Half an hour later Assunta reappeared, clad in Sunday garments, wearing her best coral earrings and her little black silk shoulder shawl covered with gay embroidered flowers. She held out a letter to the girl.

"I go to take the wreaths to Our Lady," she announced, "and to confess and pray. The Signorina has made them pretty, if they are but common things."

Daphne was reading her letter; even the peasant woman could see that it bore glad tidings, for the light that broke in the girl's face was like the coming of dawn over the hills.

"Wait, Assunta," she said quietly, when she had finished, and she disappeared among the trees. In a minute she came back with three crimson roses, single, and yellow at the heart.

"Will you take them with your wreaths for me to the Madonna?" she said, putting them into Assunta's hand. "I am more thankful than either one of you."

CHAPTER XVI

Assunta had carried a small tray out to the arbor in the garden, and Daphne was having her afternoon tea there alone.

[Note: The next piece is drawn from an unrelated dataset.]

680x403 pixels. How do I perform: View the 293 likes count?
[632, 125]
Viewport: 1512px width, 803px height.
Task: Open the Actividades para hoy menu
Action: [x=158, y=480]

About her, on the frescoed walls of this little open-air pavilion, were grouped pink shepherds and shepherdesses, disporting themselves in airy garments of blue and green in a meadow that ended abruptly to make room for long windows. The girl leaned back and sipped her tea luxuriously. She was clad in a gown that any shepherdess among them might have envied, a pale yellow crepy thing shot through with gleams of gold. Before her the Countess Accolanti's silver service was set out on an inlaid Florentine table, partially protected by an open work oriental scarf. Upon it lay the letter that had come an hour before, and the Signorina now and then feasted her eyes upon it. Just outside the door was a bust of Masaccio, set on a tall pedestal, grass growing on the rough hair and heavy eyelids. Pavilion and tea-table seemed an odd bit of convention, set down in the neglected wildness of this old garden, and Daphne watched it all with entire satisfaction over her Sevres teacup.

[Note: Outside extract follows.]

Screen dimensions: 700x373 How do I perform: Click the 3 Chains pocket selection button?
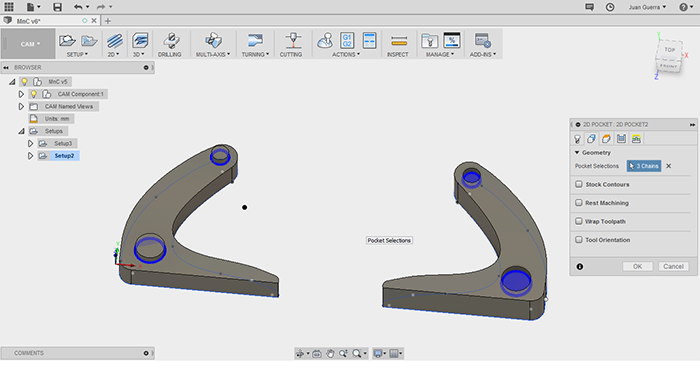click(x=644, y=166)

Presently she was startled by seeing Assunta come hurrying back with a teacup and saucer in one hand, a hot water jug in the other. The rapid Italian of excited moments Daphne never pretended to understand, consequently she gathered from Assunta's incoherent words neither names nor impressions, only the bare fact that a caller for the Countess Accolanti had rung the bell.

"He inquired, too, for the Signorina," remarked the peasant woman finally, when her breath had nearly given out.